As Javier Blas of the IEA has pointed out, the US wants to add to its nearly 14 Mn bpd of light and medium crudes the heavy crude oils from Canada and Venezuela. The latter's output could be restored to 3.0 Mn bpd or increased to 6 Mn bpd with enough investment. In addition, there is the 1 Mn bpd of output the US effectively controls in Guyana via US oil companies which own the production licenses. Venezuela has long claimed half of Ecuador as its own, including its offshore oilfields. That in itself could have been enough of a reason for the US to move on Caracas and Maduro. Put these five countries' potential output together and the US no longer need import oil from anywhere else, while controlling around a fifth of global oil production.
If Americans are feeling triumphant about the weekend's adventurism, US performance in the Middle East might give pause for thought in the coming weeks and months. It took Iraq nearly two decades to restore oil production to pre-GW Bush levels. By the time the US oil industry has rebuilt Venezuela's output, the world may have finally reached peak oil demand. Certainly, the Chinese will have largely electrified road and rail transport plus a good portion of their coastal shipping (this has been underway for years). The EU may also be way down the line of electrification, being in too deep to pull back now. A disdain for US oil and US debt may be two of the few levers open to an EU already fearful that Trump will destroy NATO by moving on Greenland – a circumstance that would delight Mr Putin.

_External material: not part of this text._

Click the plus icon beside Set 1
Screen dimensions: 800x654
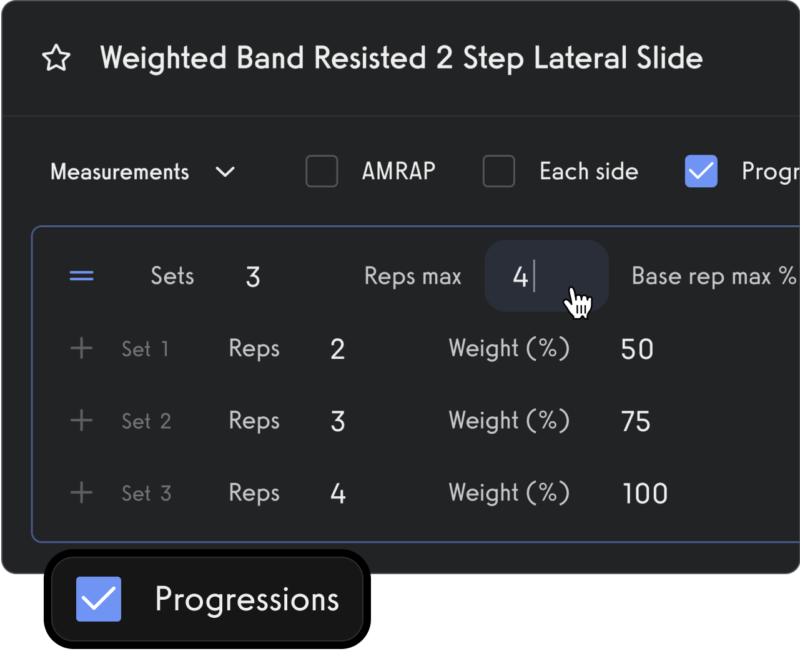(x=81, y=348)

Be in no doubt: there will be ramifications for shipping. In recent weeks, the US has intercepted oil tankers and destroyed private boats in international waters with disregard for legal process. Washington DC has begun the year by sanctioning four ship owners operating four VLCCs. The Office for Foreign Assets Control named Aries Global Investment, Corniola, Krape Myrtle and Winky International as the owners of the ships Nord Star, Rosalind, Della and Valiant, on 30 December. Lloyds List reports that in the last month “17 shadow fleet tankers left fraudulent registers and joined the Russian flag directly” as the flag-of-convenience system strains under sanctions and lawfare.
The US may turn its attention to targets considered to be more legitimate (there is clearly these days a spectrum of legitimacy). Global trade is already being reconfigured by US tariffs. The souped-up revival of the Monroe Doctrine with the Trump Corollary, aka the Donroe Doctrine, will immediately give investors in central and South America pause for thought, while the largest investor in most countries south of the US, China, may consider its national interest to be imperilled by the change of doctrine in Washington. Whether China doubles down on its investments or winds them down in a recognition of spheres of influence, there will be changes to trade and ocean shipping volumes in energy, commodities and manufactured goods.